(Saved entries)

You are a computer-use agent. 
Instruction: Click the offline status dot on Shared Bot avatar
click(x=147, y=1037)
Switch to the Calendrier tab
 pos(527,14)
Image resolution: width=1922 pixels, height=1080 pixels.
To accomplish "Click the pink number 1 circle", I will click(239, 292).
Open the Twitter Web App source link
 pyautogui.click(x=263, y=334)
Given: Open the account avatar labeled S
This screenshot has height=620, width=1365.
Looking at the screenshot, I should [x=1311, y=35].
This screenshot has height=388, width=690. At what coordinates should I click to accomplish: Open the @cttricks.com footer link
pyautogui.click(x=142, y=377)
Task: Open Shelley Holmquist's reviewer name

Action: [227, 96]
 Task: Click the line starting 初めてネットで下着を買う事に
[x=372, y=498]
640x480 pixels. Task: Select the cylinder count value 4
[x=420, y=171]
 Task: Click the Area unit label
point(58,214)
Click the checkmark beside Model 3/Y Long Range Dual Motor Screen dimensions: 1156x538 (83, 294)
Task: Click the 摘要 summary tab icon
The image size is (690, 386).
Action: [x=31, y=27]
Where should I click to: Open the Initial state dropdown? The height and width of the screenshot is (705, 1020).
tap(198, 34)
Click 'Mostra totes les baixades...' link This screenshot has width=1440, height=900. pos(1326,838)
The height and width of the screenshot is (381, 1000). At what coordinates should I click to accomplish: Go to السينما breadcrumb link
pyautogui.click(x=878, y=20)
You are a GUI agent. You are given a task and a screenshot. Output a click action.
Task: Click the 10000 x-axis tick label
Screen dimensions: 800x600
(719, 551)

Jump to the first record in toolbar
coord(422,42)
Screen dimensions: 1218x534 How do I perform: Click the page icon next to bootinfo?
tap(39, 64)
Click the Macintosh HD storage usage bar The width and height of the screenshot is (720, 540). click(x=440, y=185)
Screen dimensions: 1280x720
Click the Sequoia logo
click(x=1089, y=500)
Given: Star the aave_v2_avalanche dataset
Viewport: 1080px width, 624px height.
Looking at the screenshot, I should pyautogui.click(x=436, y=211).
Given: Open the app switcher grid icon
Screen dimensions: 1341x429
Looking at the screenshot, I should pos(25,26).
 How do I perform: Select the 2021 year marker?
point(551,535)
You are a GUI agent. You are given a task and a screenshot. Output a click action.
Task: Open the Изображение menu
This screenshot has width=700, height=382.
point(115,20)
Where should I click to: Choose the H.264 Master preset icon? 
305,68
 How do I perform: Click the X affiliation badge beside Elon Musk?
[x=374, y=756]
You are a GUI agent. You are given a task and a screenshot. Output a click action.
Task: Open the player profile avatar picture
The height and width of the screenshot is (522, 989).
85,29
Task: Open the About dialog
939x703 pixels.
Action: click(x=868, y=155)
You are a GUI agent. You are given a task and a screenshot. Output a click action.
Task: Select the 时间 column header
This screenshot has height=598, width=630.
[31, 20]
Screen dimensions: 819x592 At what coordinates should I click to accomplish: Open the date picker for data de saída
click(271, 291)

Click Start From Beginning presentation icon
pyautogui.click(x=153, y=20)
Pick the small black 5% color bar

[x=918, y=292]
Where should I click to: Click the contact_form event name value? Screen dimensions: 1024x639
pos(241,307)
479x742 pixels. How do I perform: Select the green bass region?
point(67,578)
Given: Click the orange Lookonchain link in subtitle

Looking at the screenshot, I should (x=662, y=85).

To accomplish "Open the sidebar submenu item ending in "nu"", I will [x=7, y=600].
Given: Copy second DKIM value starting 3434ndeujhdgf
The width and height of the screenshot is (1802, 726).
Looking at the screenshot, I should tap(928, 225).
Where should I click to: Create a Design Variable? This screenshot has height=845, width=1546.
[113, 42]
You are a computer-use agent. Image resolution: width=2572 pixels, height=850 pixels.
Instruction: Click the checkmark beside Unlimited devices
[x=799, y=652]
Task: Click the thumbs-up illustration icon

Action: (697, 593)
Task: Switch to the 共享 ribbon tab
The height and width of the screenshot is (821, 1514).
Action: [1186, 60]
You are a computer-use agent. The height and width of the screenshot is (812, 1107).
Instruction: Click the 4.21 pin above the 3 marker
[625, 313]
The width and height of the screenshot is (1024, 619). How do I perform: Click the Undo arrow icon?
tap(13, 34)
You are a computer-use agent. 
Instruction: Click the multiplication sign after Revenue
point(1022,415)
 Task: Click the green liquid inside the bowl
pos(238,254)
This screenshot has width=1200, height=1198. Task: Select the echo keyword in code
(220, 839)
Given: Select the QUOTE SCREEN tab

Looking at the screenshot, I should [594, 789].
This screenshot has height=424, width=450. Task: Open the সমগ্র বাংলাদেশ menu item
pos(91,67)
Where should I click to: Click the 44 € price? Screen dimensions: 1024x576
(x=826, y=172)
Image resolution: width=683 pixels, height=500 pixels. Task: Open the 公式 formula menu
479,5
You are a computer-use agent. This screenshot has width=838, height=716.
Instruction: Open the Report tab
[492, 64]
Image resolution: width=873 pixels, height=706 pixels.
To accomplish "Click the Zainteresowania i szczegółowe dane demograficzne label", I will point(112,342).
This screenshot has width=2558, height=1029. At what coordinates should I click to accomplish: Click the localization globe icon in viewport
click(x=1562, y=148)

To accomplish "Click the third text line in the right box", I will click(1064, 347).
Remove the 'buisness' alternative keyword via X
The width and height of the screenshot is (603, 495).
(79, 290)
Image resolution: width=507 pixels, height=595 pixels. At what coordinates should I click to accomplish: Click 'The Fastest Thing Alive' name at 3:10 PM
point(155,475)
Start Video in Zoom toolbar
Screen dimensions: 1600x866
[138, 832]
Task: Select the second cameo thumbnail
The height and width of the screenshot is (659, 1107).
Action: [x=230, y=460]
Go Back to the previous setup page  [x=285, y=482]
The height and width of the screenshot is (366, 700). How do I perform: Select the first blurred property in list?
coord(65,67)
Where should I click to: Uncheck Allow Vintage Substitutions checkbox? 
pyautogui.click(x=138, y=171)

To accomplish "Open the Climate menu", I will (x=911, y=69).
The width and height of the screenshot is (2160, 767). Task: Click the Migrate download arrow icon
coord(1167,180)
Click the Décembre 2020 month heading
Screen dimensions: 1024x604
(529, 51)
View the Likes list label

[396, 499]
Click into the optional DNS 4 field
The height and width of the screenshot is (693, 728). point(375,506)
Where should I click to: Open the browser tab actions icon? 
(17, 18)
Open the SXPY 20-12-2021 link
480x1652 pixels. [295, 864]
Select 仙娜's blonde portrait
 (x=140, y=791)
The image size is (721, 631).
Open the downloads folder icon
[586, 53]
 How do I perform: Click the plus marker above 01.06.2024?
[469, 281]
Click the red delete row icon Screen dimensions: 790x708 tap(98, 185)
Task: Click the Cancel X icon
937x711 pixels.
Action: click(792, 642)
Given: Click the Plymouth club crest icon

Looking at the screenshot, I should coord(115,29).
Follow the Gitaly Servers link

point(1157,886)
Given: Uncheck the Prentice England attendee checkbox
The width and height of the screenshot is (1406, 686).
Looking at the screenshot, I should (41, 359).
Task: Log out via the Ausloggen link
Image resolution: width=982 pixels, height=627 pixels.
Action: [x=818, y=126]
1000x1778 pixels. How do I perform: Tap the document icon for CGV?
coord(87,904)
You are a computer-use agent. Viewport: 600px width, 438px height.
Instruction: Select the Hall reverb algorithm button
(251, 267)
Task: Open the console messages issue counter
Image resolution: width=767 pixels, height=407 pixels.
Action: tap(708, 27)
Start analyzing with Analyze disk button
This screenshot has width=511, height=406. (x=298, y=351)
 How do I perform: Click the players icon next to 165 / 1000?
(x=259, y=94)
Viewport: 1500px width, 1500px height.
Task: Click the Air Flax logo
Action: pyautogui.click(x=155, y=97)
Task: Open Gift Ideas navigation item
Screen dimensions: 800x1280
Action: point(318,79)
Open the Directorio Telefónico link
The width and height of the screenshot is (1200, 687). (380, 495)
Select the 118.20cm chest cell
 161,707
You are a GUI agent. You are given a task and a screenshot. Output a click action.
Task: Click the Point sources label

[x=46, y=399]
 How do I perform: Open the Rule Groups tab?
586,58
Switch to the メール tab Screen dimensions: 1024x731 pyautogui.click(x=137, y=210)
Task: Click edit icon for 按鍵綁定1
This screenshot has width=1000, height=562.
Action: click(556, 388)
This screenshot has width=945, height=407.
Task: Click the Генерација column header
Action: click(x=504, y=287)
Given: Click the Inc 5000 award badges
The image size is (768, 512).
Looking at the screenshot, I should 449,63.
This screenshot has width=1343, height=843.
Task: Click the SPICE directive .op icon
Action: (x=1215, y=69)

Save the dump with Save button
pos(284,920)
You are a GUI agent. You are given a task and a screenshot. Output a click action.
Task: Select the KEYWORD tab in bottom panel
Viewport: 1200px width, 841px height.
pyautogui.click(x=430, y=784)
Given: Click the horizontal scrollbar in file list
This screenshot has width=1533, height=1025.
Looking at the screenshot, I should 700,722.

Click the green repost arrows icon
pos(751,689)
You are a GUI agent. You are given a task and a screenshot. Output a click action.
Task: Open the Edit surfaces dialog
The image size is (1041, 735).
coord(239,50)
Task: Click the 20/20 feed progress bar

**Exercise aim**: Your task is to repeat the records exactly. Begin at their first line and stop after the line containing "Given: Open the account avatar labeled S".

**Solution**:
You are a computer-use agent. 
Instruction: Click the offline status dot on Shared Bot avatar
click(x=147, y=1037)
Switch to the Calendrier tab
 pos(527,14)
Image resolution: width=1922 pixels, height=1080 pixels.
To accomplish "Click the pink number 1 circle", I will click(239, 292).
Open the Twitter Web App source link
 pyautogui.click(x=263, y=334)
Given: Open the account avatar labeled S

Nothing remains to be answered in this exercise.